Our Revolution was against Toryism

There are specific attributes that are "tory" and "whig" and although they overlap the traditions associated with each other, the spirit of toryism and whiggery is alive and well. Once you know the attributes you can identify Tory behavior even when the person calls themselves a "Whig" member of the "labor party", a Democrat or a Republican. Our forefathers understood these terms. The people we were fighting during our revolution were Tories.

Tuesday, September 8, 2015

The Target of progressive taxation and LVT is unearned land rents/income

This blog is a follow on to the Posts; Common Property and the Commons and Locke Talked of the Importance of the Collective. It also is one of a series looking at what Henry George actually had to say about taxation, what modern Georgists say about the subject and what non Georgists have taken from the unsound arguments they've picked up from the Georgists!

I run into libertarians who claim to be followers of Henry George. Some talk about the "single tax" as a special property tax that exempts capital investments and helps developers efficiently use property by kicking "speculators" out and preventing farmers from squatting on land that properly should be redeveloped. But Henry George is one of my heroes. He would never be for taking property from old people or the poor. Yet that is what our current property taxes do. So why would anyone want to merely reform property taxes?

How this leads to distortions of what LVT is all about

Worse this apparent confusion about the meaning and purpose of Land value taxes leads to misappropriation and misunderstandings of what the tax is about in Left and Right circles alike:

For example the writer Peter Orzag writing at Bloomberg shares a garbled version of Land Value Taxation ideas in his article: "To Fight inequality Tax Land" [http://www.bloombergview.com/articles/2015-03-03/to-fight-inequality-tax-land]. In that article he notes that the largest increment of wealth increases [he calls them capital increases] takes the form of Land value increases and then referring to Joseph Stiglitz notes that:

"Stiglitz also argues for imposing a land value tax, to directly address this source of increasing wealth inequality.

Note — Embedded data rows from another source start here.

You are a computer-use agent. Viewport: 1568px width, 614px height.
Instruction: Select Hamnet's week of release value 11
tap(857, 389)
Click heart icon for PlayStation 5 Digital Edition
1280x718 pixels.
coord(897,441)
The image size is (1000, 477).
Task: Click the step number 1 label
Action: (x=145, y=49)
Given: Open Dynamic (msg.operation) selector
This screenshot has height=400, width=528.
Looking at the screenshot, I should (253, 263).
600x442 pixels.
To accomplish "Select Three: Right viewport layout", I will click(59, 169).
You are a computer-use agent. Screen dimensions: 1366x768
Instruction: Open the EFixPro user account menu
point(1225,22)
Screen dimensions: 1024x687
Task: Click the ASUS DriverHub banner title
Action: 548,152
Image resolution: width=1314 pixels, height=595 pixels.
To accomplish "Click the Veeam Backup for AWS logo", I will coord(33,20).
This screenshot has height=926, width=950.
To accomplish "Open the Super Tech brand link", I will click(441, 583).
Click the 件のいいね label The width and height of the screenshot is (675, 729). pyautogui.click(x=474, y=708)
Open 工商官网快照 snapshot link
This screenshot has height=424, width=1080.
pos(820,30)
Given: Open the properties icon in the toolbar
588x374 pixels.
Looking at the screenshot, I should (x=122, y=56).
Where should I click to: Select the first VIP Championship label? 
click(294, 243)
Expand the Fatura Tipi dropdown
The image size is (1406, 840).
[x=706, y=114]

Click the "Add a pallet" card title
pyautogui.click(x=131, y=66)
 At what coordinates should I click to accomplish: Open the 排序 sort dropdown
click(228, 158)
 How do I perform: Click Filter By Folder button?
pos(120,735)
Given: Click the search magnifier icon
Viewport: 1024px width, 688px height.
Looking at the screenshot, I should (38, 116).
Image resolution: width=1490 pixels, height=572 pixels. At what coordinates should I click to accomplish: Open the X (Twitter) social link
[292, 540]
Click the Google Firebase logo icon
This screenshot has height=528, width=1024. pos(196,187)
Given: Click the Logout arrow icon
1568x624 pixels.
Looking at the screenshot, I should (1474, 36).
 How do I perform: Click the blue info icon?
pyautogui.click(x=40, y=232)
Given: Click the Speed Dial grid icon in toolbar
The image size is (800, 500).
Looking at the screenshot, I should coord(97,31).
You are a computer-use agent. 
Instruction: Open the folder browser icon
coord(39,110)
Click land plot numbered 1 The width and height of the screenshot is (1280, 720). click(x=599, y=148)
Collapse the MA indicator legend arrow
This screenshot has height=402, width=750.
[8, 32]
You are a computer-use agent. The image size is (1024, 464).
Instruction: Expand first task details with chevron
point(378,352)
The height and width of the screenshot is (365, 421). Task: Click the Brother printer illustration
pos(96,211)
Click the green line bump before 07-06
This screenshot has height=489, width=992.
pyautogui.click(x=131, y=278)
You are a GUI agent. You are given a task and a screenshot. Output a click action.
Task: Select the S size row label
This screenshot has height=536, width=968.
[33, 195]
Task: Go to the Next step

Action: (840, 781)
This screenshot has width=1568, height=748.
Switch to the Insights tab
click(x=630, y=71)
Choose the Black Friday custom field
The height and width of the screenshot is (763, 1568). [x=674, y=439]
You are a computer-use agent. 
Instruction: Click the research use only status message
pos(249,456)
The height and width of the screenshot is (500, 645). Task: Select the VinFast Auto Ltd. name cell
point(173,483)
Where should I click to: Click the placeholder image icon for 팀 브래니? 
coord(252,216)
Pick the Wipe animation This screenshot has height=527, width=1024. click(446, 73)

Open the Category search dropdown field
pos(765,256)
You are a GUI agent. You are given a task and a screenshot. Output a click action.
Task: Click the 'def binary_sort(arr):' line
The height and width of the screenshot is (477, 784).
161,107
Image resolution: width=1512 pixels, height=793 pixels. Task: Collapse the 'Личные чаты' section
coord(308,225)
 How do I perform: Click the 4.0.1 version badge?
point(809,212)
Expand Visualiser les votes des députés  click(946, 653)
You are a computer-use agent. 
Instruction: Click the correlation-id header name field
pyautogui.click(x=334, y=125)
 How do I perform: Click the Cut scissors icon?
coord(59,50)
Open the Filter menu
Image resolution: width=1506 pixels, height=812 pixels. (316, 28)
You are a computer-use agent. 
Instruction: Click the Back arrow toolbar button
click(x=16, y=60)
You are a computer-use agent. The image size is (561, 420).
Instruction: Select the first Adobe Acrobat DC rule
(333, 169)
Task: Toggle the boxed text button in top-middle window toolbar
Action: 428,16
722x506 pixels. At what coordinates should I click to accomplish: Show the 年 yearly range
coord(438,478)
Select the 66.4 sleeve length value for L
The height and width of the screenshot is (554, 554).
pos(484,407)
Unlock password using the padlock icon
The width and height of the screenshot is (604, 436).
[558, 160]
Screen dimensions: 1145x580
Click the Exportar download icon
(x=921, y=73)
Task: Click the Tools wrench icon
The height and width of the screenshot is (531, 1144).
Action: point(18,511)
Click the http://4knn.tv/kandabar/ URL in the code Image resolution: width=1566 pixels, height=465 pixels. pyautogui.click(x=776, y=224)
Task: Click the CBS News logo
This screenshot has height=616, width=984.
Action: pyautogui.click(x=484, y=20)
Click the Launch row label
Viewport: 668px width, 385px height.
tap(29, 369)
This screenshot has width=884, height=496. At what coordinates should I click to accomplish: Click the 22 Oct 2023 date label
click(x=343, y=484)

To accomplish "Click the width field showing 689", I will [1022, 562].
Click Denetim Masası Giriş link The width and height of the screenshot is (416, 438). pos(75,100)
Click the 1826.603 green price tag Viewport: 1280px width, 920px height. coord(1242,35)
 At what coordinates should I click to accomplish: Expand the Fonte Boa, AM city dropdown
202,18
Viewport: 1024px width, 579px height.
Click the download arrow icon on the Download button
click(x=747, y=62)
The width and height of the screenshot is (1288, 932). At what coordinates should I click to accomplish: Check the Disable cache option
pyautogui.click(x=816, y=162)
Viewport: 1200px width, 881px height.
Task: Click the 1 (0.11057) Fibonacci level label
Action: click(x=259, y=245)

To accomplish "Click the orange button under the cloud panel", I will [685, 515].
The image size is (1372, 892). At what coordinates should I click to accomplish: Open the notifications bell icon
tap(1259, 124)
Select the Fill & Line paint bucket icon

Economists have long favored such a tax, because it does little or nothing to distort incentives: Since land is roughly fixed in supply, there's little one can do to escape a land tax. Indeed, from the perspective of economic efficiency, a land value tax scores higher than even a value-added tax, which is typically seen as the most efficient form of taxation." "Tax Land Article" [fight-inequality-tax-land]]

Stiglitz is either directly or indirectly echoing Henry George here. And knowing how brilliant he is I suspect he's read Henry George at some time and understood him.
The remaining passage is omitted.